Given exercise
Retype the items below, beginning at the line that contains "Select the 佳境營建科技有限公司 deal row" and stopping after the line that contains "pyautogui.click(x=1021, y=132)". Copy each line with no changes.

Data shown
┌────────
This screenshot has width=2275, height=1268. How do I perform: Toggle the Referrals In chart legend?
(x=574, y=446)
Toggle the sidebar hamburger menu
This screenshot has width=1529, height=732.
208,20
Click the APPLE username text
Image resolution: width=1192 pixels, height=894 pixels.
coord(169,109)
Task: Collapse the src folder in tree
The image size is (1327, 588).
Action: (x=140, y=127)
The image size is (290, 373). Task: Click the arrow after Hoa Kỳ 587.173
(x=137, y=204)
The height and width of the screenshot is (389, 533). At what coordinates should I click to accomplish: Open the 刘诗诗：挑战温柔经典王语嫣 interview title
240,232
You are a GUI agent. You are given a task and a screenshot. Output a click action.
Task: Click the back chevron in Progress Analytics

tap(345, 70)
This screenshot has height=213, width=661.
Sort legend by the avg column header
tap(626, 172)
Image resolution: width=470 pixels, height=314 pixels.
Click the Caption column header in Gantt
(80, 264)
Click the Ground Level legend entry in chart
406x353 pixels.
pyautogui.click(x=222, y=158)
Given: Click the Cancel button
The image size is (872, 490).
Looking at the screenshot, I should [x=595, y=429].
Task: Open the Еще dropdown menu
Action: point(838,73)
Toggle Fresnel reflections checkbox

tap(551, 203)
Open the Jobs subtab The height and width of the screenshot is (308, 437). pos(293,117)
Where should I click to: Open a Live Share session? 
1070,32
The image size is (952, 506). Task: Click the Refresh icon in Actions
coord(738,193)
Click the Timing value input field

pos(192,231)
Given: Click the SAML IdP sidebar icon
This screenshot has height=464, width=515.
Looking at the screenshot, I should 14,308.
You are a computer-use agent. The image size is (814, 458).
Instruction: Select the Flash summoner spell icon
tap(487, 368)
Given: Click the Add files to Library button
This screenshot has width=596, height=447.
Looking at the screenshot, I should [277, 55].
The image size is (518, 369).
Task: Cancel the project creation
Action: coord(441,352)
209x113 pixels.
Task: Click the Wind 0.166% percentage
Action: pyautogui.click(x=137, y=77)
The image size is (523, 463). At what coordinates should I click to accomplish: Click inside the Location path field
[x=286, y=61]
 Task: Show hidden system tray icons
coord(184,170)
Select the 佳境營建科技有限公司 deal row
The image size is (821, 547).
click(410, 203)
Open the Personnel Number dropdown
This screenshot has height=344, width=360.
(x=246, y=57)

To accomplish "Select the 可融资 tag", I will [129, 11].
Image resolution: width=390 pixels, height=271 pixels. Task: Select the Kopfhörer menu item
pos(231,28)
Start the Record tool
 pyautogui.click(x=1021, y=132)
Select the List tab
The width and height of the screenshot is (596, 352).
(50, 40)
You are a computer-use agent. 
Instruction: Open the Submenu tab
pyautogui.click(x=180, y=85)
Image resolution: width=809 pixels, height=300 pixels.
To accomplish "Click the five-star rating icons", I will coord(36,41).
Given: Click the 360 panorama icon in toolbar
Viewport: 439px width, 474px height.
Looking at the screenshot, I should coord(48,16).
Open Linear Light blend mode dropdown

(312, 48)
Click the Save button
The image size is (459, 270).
└────────
Complete answer
Select the 佳境營建科技有限公司 deal row
The image size is (821, 547).
click(410, 203)
Open the Personnel Number dropdown
This screenshot has height=344, width=360.
(x=246, y=57)

To accomplish "Select the 可融资 tag", I will [129, 11].
Image resolution: width=390 pixels, height=271 pixels. Task: Select the Kopfhörer menu item
pos(231,28)
Start the Record tool
 pyautogui.click(x=1021, y=132)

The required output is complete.